Pour en revenir à l’idée de création d’une métropole, les interrogations actuelles démontrent que le système institutionnel belge n’est pas idéal. Non ?
Pour les métropoles, la régionalisation de l’État, telle qu’elle a été opérée, était une erreur. Un modèle basé sur les provinces aurait été meilleur. Les provinces correspondent dans chaque cas à un bassin de vie. De ce point de vue, le territoire des provinces est articulé autour des villes importantes. La régionalisation n’a pas permis de rencontrer cette réalité. Et nous en sommes toujours là, aujourd’hui… Par ailleurs, il subsiste dans le Code de la démocratie locale une référence à la loi qui remonte aux années 70 qui prévoit la possibilité de créer des fédérations de communes et des agglomérations de communes autour des cinq grandes villes belges. Cela constitue une base légale pour les métropoles.
On aurait dû organiser le fédéralisme autour des dix provinces comme entités fédérées plutôt que les Régions et les Communautés ?
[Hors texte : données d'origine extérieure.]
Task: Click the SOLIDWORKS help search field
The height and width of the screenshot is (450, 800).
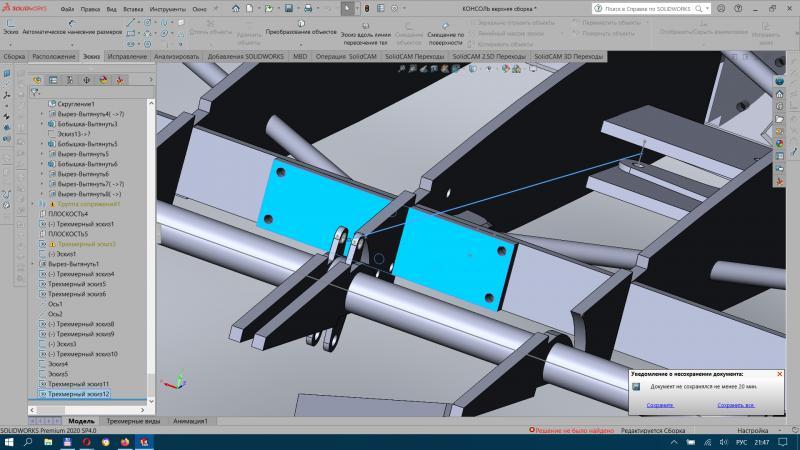Action: click(641, 8)
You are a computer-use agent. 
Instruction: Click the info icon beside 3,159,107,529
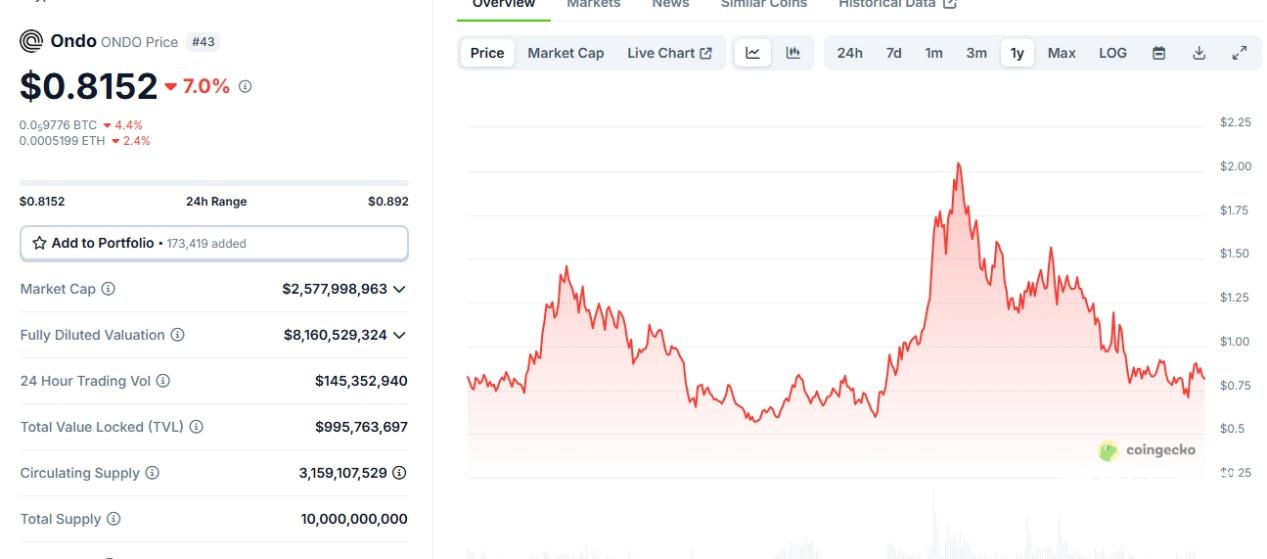(x=400, y=473)
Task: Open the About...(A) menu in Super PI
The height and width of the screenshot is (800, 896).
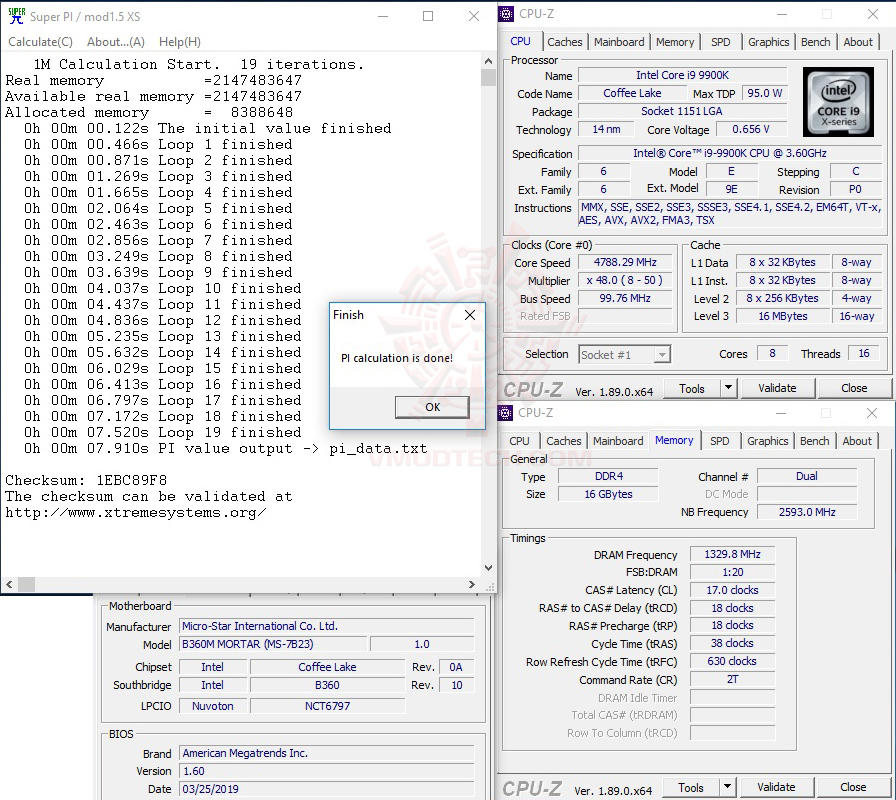Action: pos(116,42)
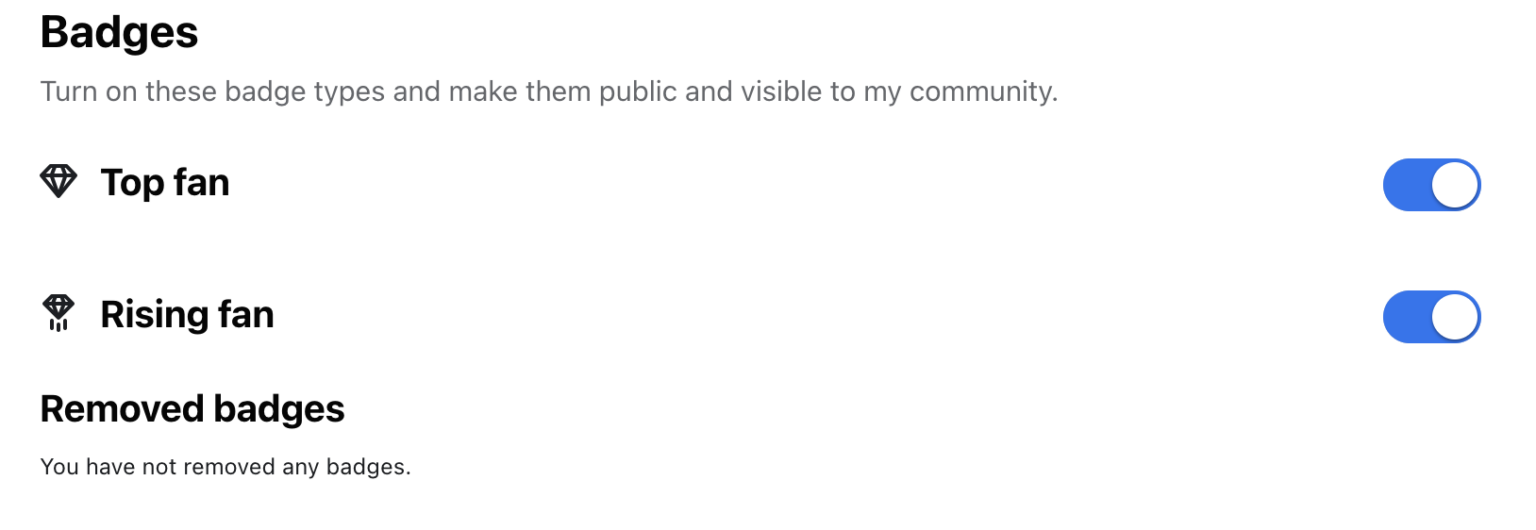Click the badge types description text
The width and height of the screenshot is (1536, 530).
[548, 92]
On aurait pu organiser le système autour de cinq provinces wallonnes et cinq provinces flamandes, avec une institution régionale light, par exemple. Je ne propose rien, on ne va pas revenir en arrière… Mais si on veut bien réfléchir, comme je le disais, les provinces correspondent aux bassins de vie. Le débat s’imposera à nous : nous allons être obligés de simplifier les structures, de faire des économies d’échelle à l’avenir.